• [Directions for this task]
From the records below, work out how many lines contain "Madame". Reply with that number alone.

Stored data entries
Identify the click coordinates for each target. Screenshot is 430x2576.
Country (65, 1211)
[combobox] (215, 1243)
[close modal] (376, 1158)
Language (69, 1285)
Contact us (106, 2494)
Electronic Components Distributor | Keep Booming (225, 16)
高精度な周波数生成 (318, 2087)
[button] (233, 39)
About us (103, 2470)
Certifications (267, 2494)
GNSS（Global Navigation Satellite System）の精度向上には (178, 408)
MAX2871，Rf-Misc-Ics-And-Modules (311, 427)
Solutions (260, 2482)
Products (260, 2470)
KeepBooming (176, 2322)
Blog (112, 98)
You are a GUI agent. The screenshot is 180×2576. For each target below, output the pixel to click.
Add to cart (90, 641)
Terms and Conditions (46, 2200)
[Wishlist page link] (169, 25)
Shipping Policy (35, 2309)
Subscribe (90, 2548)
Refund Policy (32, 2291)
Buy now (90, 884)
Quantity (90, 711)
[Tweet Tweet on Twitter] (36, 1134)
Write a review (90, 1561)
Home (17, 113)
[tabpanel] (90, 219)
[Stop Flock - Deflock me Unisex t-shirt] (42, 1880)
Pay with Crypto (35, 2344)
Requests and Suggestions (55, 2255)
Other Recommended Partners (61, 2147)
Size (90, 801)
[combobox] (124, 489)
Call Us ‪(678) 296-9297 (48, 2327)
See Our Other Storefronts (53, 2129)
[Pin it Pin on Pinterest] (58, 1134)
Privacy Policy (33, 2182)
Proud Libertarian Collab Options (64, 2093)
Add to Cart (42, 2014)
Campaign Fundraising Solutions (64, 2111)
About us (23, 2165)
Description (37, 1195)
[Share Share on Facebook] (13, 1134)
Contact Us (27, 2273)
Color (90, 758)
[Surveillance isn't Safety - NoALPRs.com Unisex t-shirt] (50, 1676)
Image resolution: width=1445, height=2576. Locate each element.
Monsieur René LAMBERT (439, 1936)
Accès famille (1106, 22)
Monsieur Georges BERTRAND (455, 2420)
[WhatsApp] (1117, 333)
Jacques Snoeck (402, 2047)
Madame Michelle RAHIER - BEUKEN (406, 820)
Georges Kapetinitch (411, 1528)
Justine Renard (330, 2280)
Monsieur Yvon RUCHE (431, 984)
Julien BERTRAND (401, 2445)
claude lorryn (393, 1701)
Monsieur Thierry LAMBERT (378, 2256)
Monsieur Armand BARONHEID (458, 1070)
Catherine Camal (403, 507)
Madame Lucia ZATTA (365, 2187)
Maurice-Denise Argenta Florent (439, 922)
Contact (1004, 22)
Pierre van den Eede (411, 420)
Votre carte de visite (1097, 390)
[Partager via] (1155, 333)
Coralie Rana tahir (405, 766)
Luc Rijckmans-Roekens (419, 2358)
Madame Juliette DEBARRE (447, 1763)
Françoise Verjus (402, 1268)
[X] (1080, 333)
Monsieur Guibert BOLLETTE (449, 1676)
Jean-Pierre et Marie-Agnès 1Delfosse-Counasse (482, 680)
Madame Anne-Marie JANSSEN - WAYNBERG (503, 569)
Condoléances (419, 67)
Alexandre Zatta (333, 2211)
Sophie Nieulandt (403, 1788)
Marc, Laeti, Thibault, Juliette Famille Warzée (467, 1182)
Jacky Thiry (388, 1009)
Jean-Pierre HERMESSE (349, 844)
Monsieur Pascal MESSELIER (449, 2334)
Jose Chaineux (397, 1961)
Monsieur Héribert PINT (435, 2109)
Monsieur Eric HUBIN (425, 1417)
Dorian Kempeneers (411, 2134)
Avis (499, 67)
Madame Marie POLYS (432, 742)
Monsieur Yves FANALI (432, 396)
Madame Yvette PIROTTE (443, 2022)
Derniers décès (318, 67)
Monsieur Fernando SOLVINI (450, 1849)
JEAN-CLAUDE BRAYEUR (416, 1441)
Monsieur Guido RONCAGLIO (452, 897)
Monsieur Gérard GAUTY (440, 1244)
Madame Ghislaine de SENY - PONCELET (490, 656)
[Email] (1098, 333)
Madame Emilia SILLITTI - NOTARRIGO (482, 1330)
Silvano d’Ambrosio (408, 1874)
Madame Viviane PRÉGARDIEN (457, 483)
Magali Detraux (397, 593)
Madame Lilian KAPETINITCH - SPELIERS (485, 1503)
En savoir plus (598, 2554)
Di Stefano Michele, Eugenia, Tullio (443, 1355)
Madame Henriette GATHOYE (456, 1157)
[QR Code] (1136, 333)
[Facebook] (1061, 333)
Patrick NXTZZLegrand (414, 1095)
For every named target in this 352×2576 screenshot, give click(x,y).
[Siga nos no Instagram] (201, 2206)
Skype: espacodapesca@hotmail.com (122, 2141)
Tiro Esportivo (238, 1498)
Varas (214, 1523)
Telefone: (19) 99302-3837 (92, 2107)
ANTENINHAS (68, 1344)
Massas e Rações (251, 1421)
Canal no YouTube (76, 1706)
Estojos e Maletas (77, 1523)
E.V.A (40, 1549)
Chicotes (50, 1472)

• [Solution]
11